[[ Text passage, beginning ]]

There were 50 women starting in the field, and I had mentally prepared to swim with LOTS of friends with similar swim abilities. It’s crowded. It’s physical. It’s a lot to take in when you’re used to fields half that size.
I exited the water in the middle of the pack. To get an idea of how tightly bunched we are, this is a photo of the men’s swim exit:
As I ran into transition, my cap flew off behind me when I removed it. Knowing that I would receive a 15-second penalty later in the race if I left it behind, I turned around to retrieve it and was promptly mauled by oncoming traffic. Later, I fumbled getting my cap into the box, resulting in a slow transition.
On the bike, the girls immediately in front of me were not closing the gap to the second pack, so I was working alone and passing women to bridge up. I was really hurting by the time I reached the hill and didn’t have additional gears to close the gap (maybe 10 seconds) by the turn-around at the top of the hill. After the turn-around and descent, I had lost more time on the pack in front of me. When riding through the town square cobblestones, I picked up a French athlete and we rode together for the second loop. The third pack swallowed us up on the 3rd of 4 loops and we finished the ride together.
The remaining 5k run was not enough distance for me to run down athletes in the bike packs in front. I finished the race 25th and had the 15th fastest run split, which is a pretty good start. As an aside, I definitely felt the altitude on the run and was breathing very deep!
Looking at the results, I saw I swam with women who made the second pack. It shows how critical clean and fast transitions are at the World Cup level. I know I can sharpen these skills with more experience.
I did not anticipate placing (as low as) 25th but that is the race turned out. It’s hard to be disappointed, though, since I had a breakthrough year of racing. I found the entire weekend rewarding to visit Colombia for the first time, befriend the American men and meet ITU athletes from around the world. Andy Potts spent a lot of time talking with me about how he has created his career in the sport and it was a unique opportunity to be there and learn from him.

[[ Text passage, end ]]
[[ Provided information, beginning ]]

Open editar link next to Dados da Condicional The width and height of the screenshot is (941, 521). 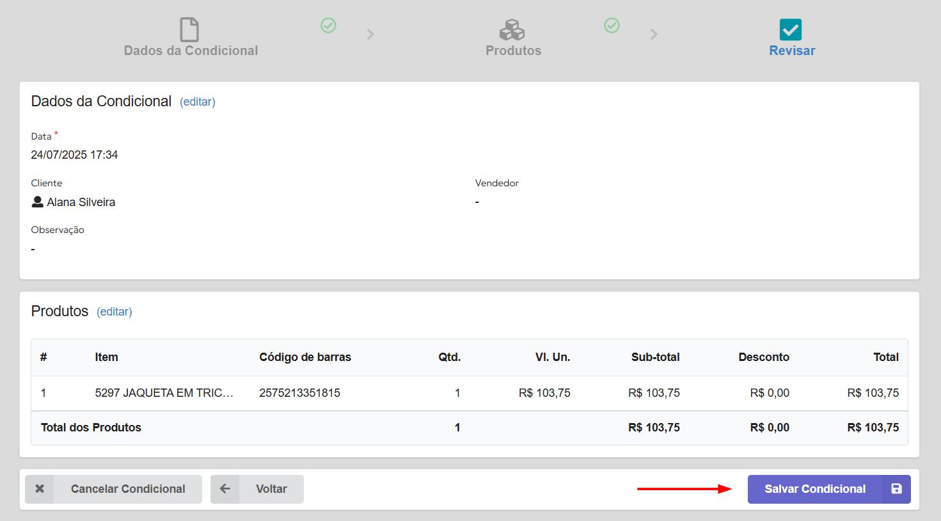[198, 102]
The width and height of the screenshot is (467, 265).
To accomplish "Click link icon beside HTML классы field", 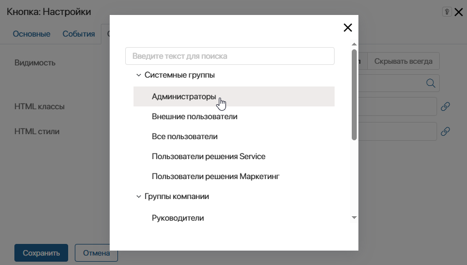I will [445, 106].
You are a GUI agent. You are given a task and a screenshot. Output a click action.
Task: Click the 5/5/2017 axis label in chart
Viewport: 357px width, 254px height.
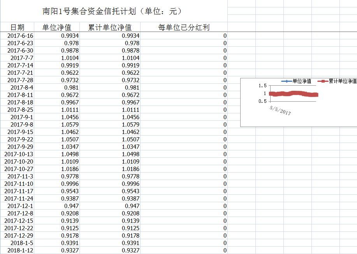coord(280,111)
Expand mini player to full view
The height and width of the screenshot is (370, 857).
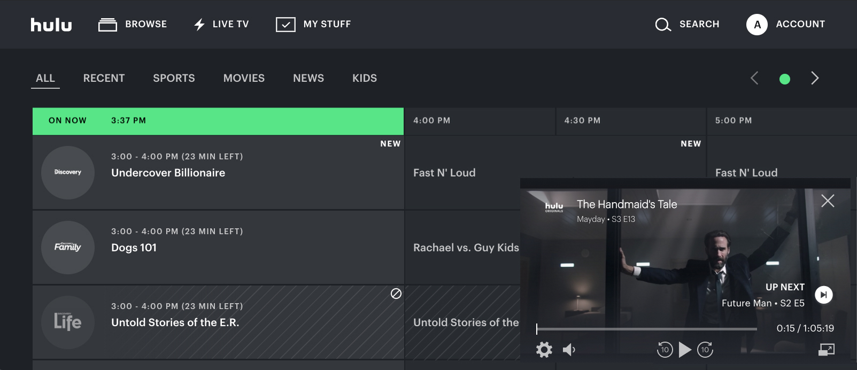tap(827, 350)
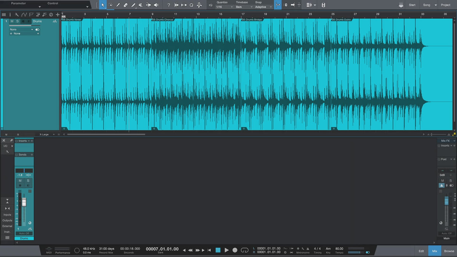Viewport: 457px width, 257px height.
Task: Select the Listen speaker tool
Action: [156, 5]
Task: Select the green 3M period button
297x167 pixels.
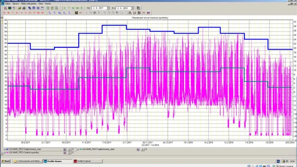Action: click(x=77, y=8)
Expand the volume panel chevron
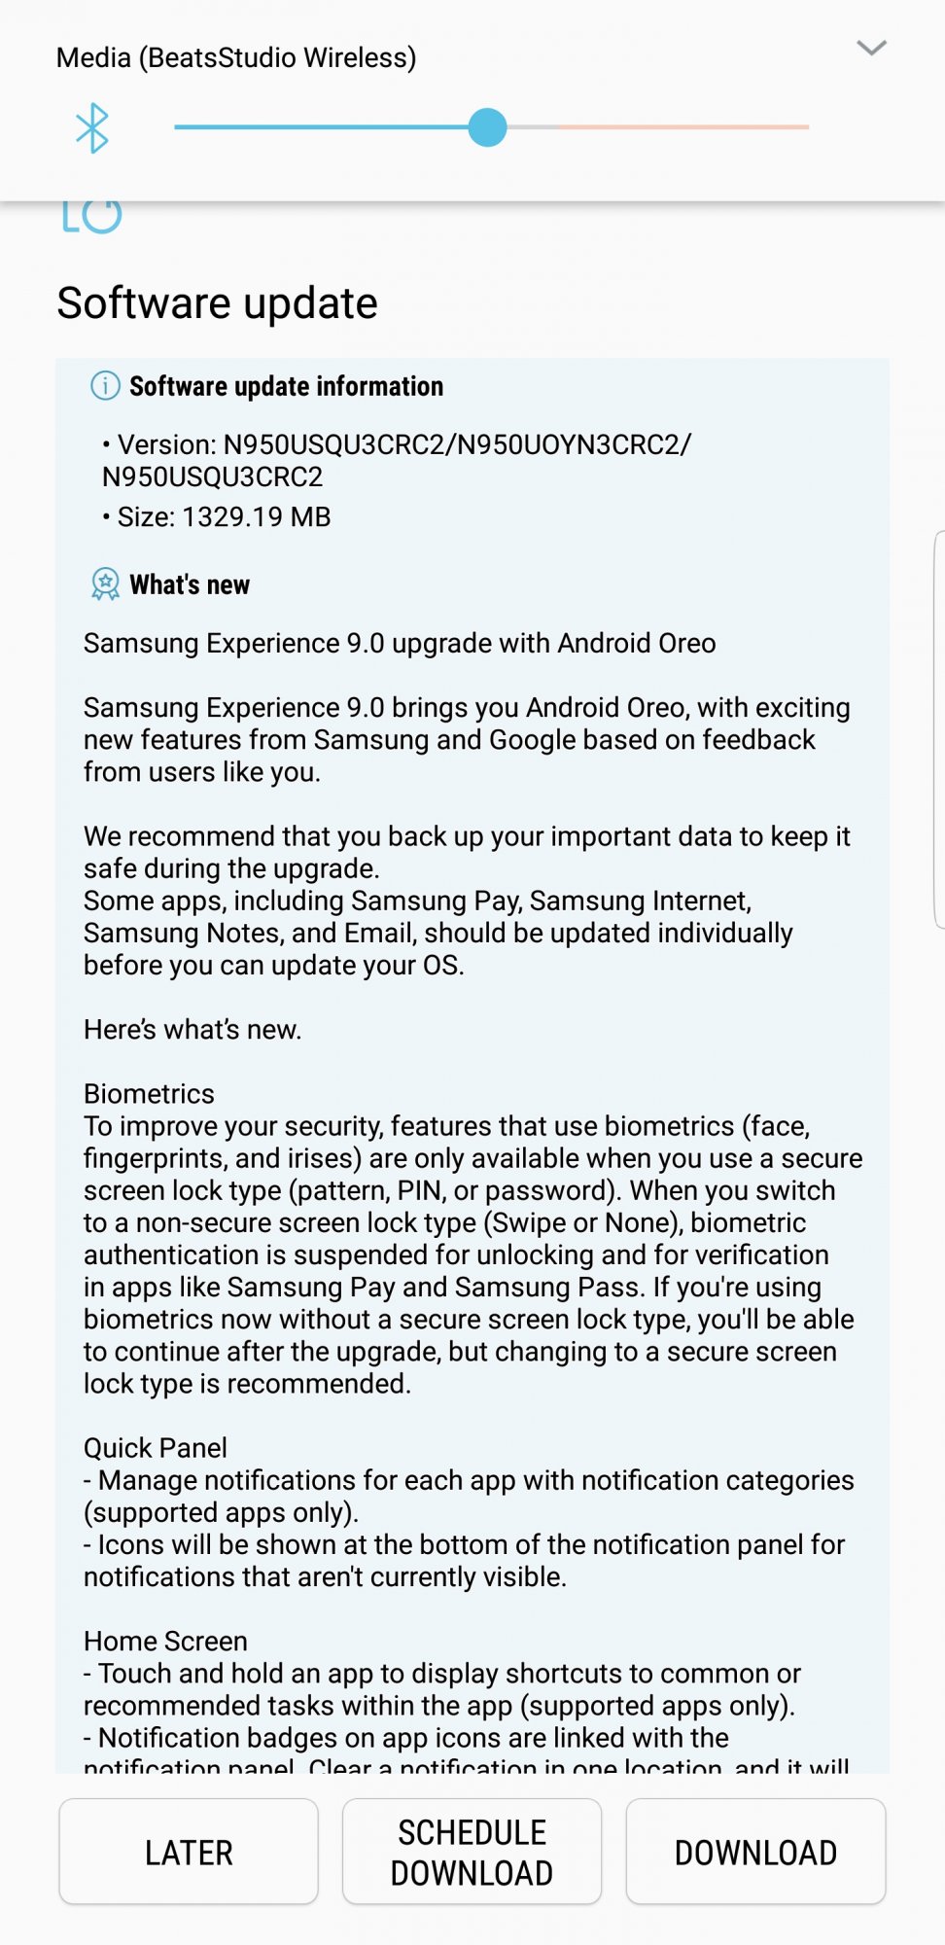The image size is (945, 1945). coord(871,48)
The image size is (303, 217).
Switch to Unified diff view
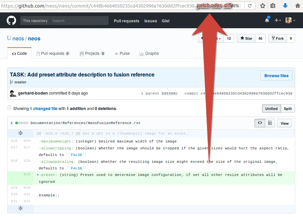tap(271, 109)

[[ Provided information, end ]]

### Exercise set
a: Rewrite the paragraph of the race report beginning "As I ran into transition" as a short list of its main events.
b: According to the race report, where did the writer finish the race?
c: Continue the race report from its last sentence.
None of the lines are needed for the tasks.

### Answers
a:
- The cap flew off when it was removed while running into transition.
- To avoid a 15-second penalty, the writer turned back to get it and was run into by oncoming athletes.
- Fumbling to get the cap into the box made the transition slow.

b: 25th.

c:
As I milled around the finish area after the race, I met a retired Colombian woman who was watching the races. I told her of my plans to pick up coffee beans before I left, and she insisted that she buy me some as a gift. She headed to the to grocery store and returned with two bags. Isn’t that cool?!?
After my race, I watched the action unfold in the men’s race:
And the Awards:
I walked around town, too:
And ascended El Peñón de Guatapé:
Thanks for reading and let’s throw our support to Ray this weekend in Philly!!!
Two quick things.
1. Great post.
2. Awesome to see a post referring to my home (I was born in Colombia – Bogotá but lived in Medellin) and have it be about something positive and very surprising.
Excellent guest post . . . glad to hear that the tent (or your belief in the tent) worked. Finishing 25th in that company, though perhaps disappointing to you, shows that you are uber FAST.
Oh Darn, missed the whole event. Should have paid a bit more attention to events happening in the ITU world.
There were no commercials or anything remotely related to triathlon during that weekend in Medellin. So I was in Medellin until the 5th, but as I didn’t know of the whole thing, I continued to Salento during that day. Now already back home in Finland.
Nice race I guess, at least the photos look great and a way good ranking as well!
Thanks, all, for your kind words. Mr. A, you are from a wonderful part of the world. The people were very welcoming and the countryside is beautiful.
This race is scheduled for July 1 in 2012 and there is an age group race that’s held the day before.
Sounds like an adventure. I would love to visit that area, but not with the looming pressures of the ITU circuit! Maybe just a nice swim in the waters in the rain. Great post, I’m enjoying following your progress.